EXERCISE MATERIALS
.....

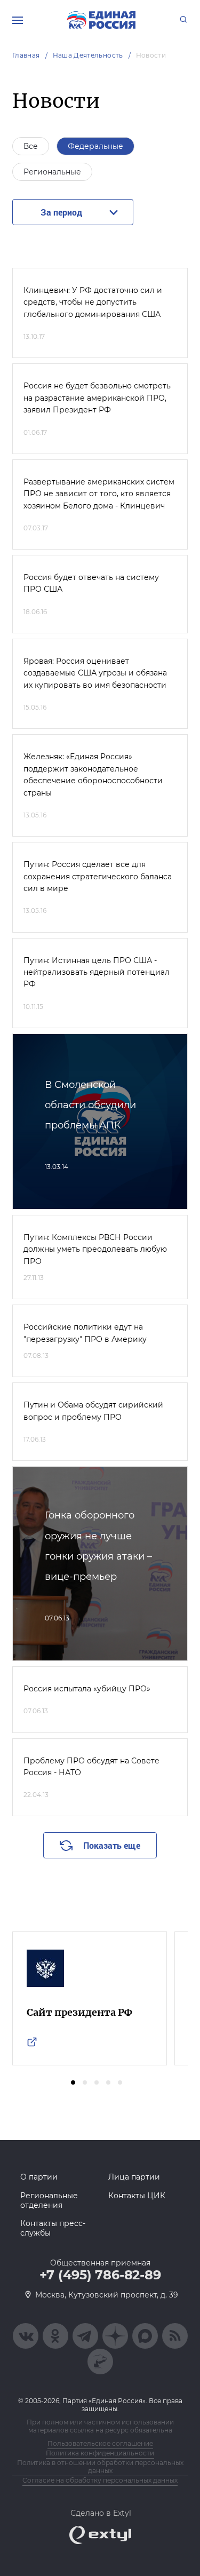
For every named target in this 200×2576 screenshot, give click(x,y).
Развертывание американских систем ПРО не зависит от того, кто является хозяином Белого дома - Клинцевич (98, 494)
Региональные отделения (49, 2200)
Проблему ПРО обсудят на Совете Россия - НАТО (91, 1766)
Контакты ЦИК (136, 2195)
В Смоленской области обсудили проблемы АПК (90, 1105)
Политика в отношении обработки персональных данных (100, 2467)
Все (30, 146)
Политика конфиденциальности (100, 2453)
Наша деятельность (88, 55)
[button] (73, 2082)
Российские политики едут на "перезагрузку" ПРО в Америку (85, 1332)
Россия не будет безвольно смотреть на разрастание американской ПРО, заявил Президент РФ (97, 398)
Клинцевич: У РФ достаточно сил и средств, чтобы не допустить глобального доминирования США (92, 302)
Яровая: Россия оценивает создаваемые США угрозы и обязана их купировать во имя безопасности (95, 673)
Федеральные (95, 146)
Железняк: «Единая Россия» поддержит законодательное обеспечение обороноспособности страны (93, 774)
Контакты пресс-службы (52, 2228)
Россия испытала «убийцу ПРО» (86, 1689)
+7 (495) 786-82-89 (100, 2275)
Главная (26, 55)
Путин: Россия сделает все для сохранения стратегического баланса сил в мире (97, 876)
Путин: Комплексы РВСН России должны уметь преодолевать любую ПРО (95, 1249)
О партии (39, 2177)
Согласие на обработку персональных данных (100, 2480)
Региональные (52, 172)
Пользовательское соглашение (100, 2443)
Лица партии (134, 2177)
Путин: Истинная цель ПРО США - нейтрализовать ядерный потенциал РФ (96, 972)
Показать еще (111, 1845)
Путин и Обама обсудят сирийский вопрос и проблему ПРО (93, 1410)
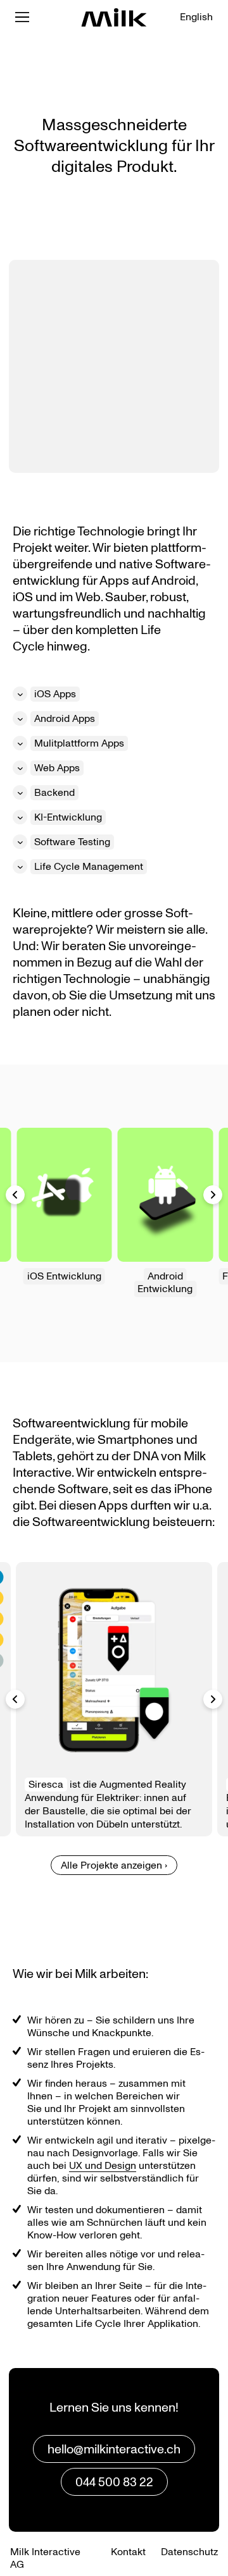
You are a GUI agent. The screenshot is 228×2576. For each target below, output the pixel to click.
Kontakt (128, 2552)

.....

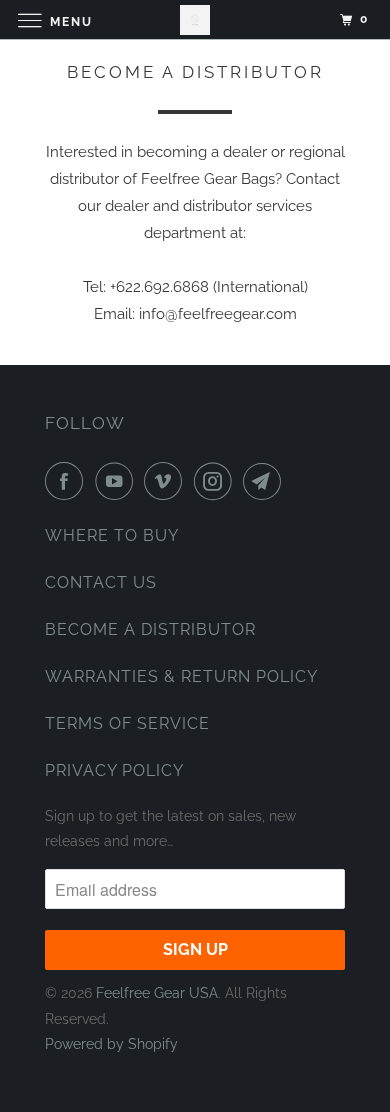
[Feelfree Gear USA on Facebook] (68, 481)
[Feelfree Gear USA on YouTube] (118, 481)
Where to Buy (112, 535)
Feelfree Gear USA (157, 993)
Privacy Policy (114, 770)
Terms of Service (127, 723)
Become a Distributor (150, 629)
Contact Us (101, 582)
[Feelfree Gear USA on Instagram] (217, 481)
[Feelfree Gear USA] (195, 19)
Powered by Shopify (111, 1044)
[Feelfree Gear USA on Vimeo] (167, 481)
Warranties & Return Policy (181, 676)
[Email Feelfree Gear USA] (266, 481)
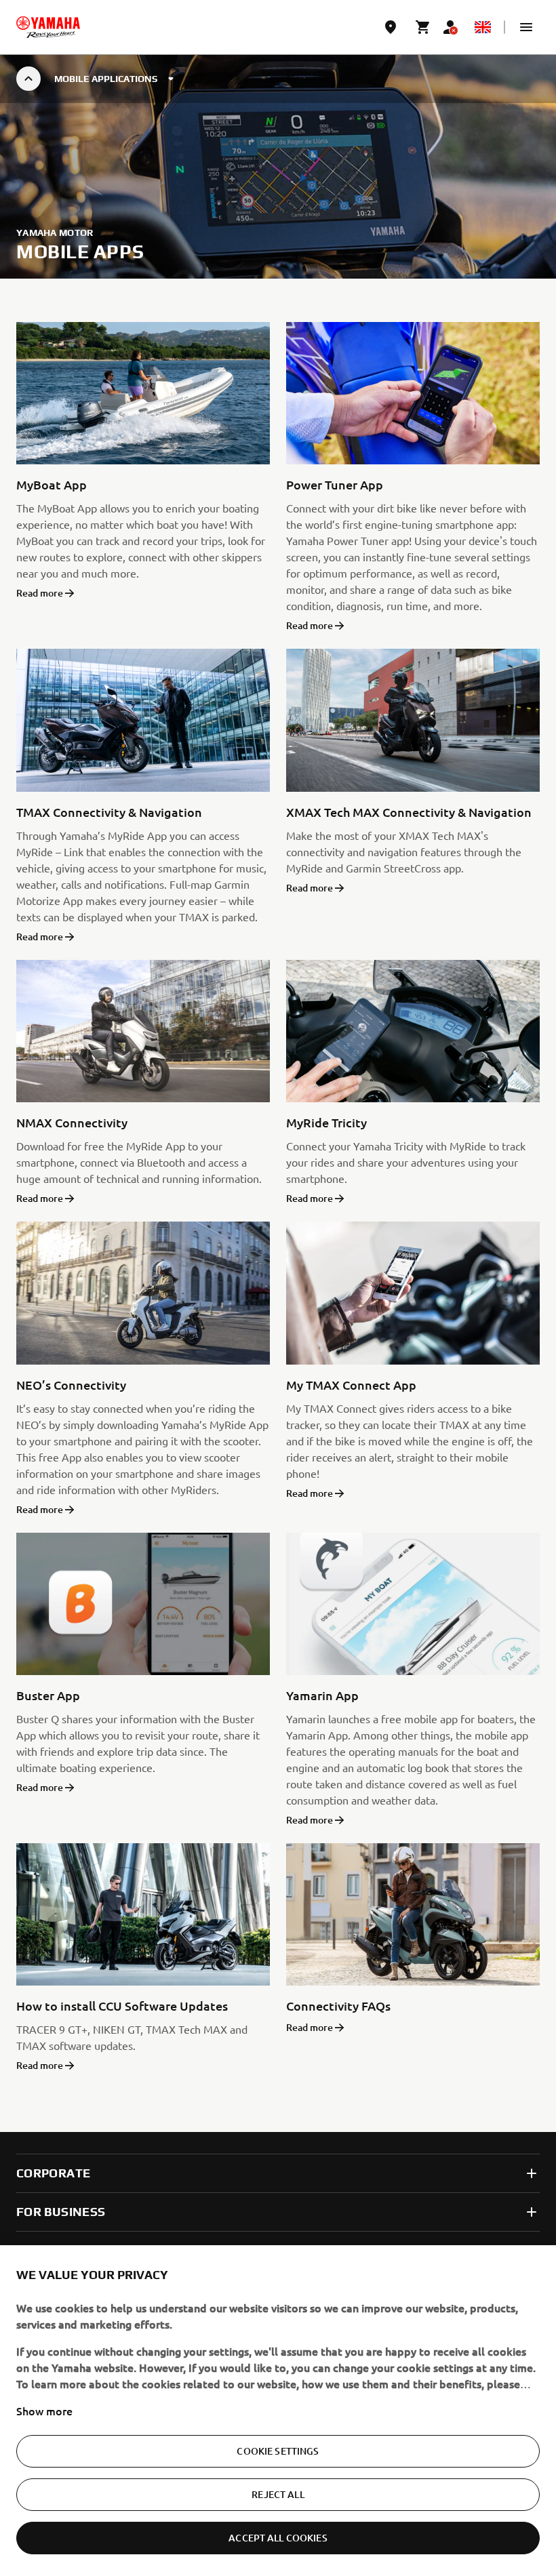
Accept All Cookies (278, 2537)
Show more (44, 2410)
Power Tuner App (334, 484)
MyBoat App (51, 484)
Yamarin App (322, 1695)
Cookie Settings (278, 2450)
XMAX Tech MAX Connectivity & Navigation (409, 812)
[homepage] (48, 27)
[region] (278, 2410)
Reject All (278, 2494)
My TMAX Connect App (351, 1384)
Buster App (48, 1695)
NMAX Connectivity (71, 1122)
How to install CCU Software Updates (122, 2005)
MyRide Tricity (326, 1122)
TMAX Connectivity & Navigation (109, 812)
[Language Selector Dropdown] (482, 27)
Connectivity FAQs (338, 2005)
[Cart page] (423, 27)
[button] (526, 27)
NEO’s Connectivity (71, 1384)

.....

ASSIGNED TASK
In the records above, everything from the line with "Контакты ЦИК (136, 2195)" down to the line with "Kontakt (128, 2552)" is to be set down exactly, both ends included, with no pictures and no other lines.

EXPECTED ANSWER
Контакты ЦИК (136, 2195)
В Смоленской области обсудили проблемы АПК (90, 1105)
Политика в отношении обработки персональных данных (100, 2467)
Все (30, 146)
Политика конфиденциальности (100, 2453)
Наша деятельность (88, 55)
[button] (73, 2082)
Российские политики едут на "перезагрузку" ПРО в Америку (85, 1332)
Россия не будет безвольно смотреть на разрастание американской ПРО, заявил Президент РФ (97, 398)
Клинцевич: У РФ достаточно сил и средств, чтобы не допустить глобального доминирования США (92, 302)
Яровая: Россия оценивает создаваемые США угрозы и обязана их купировать во имя безопасности (95, 673)
Федеральные (95, 146)
Железняк: «Единая Россия» поддержит законодательное обеспечение обороноспособности страны (93, 774)
Контакты пресс-службы (52, 2228)
Россия испытала «убийцу ПРО» (86, 1689)
+7 (495) 786-82-89 (100, 2275)
Главная (26, 55)
Путин: Россия сделает все для сохранения стратегического баланса сил в мире (97, 876)
Путин: Комплексы РВСН России должны уметь преодолевать любую ПРО (95, 1249)
О партии (39, 2177)
Согласие на обработку персональных данных (100, 2480)
Региональные (52, 172)
Пользовательское соглашение (100, 2443)
Лица партии (134, 2177)
Путин: Истинная цель ПРО США - нейтрализовать ядерный потенциал РФ (96, 972)
Показать еще (111, 1845)
Путин и Обама обсудят сирийский вопрос и проблему ПРО (93, 1410)
You are a GUI agent. The screenshot is 228×2576. For each target below, output the pixel to click.
Kontakt (128, 2552)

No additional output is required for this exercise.